Data protection and information security in biomedical research: A sequential explanatory mixed study

Abstract

Purpose

Biomedical research is a pillar of every medical student’s career. When collecting data, several regulations are established to ensure the protection of individuals. Most medical students are not compliant with the guidelines, and this is probably due to a lack of knowledge. The aim of our research is to evaluate the knowledge and behavior of medical students regarding these rules, then attempt to explain the results obtained.

Methods

This is a sequential explanatory mixed study including an initial quantitative section followed by an explanatory qualitative section. For the quantitative part, we administered a questionnaire based on the information security regulation and the GDPR to third- and fourth-year medical students.

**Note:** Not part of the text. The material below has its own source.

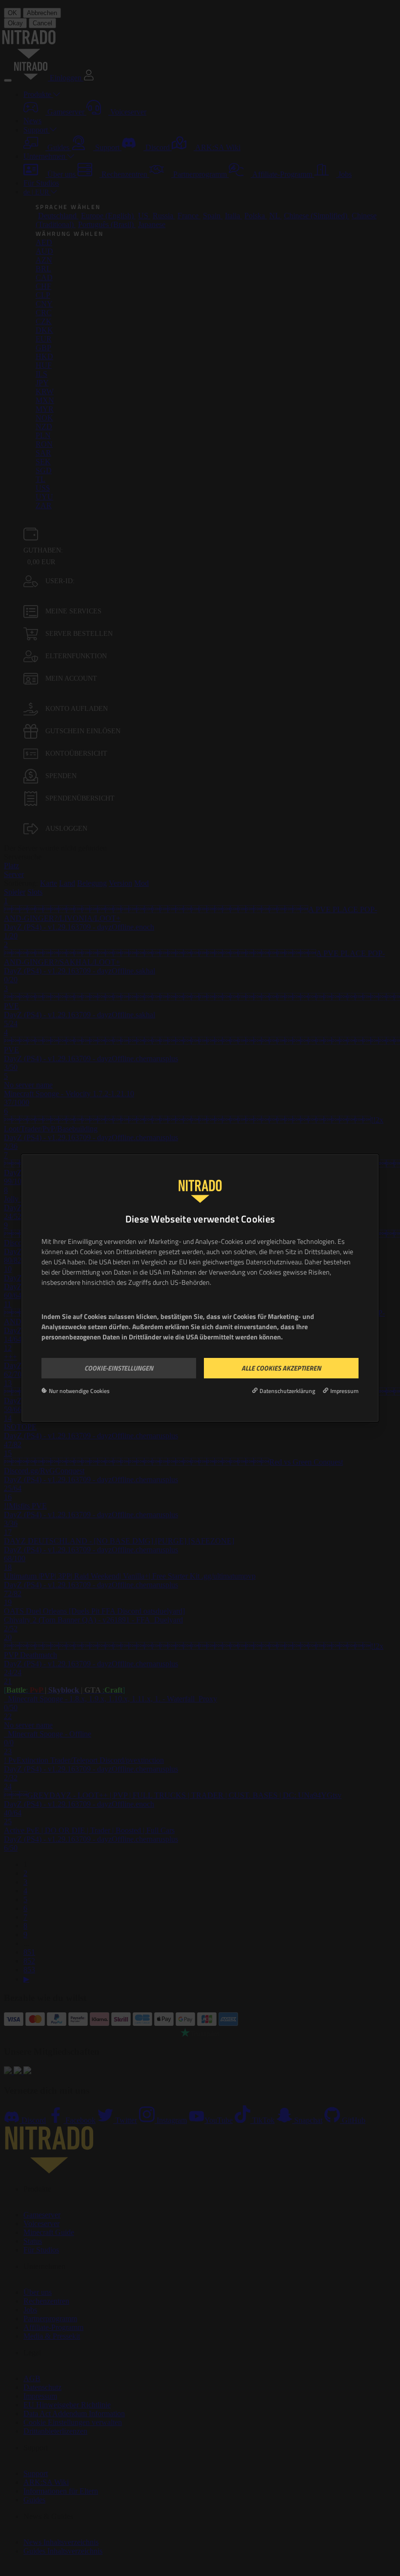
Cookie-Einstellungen (118, 1368)
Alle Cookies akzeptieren (281, 1368)
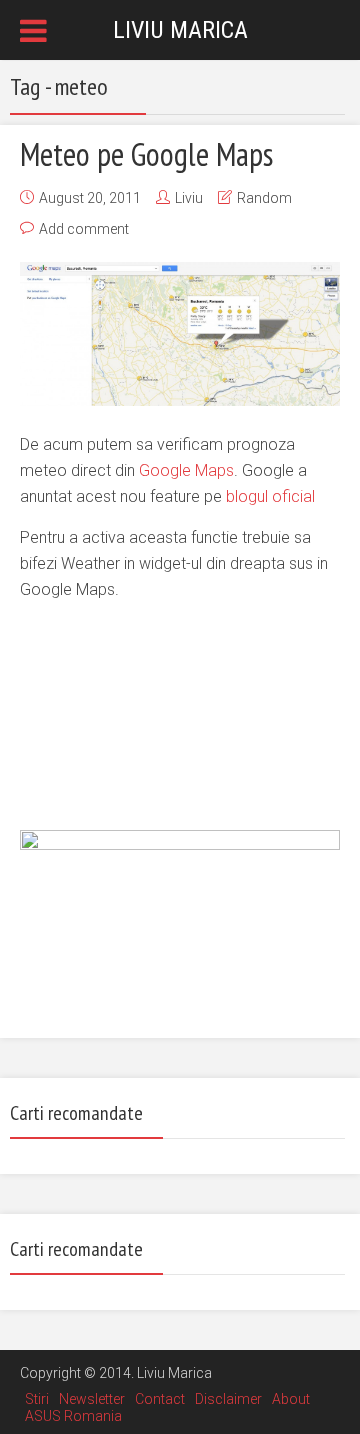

We evaluated their knowledge and behaviors and their correlation. For the qualitative part, we conducted semi-structured interviews with eight students followed by thematic analysis to explain the results.

Results

Most students have a lack of knowledge. A correlation was found between the non-compliant behavior of keeping the laptop unattended in a public place and a low level of knowledge. For the qualitative section, the thematic analysis represents three groups to explain non-compliant behavior: lack of knowledge, work overload, and consideration of the hospital as a safe place.

Conclusion

Data collection and information security rules are rarely followed by medical students. This is mainly due to lack of knowledge, work overload and assuming the hospital as a safe place. Future awareness interventions would be necessary to improve non-compliant behavior and subsequently ensure a more secure environment during medical research.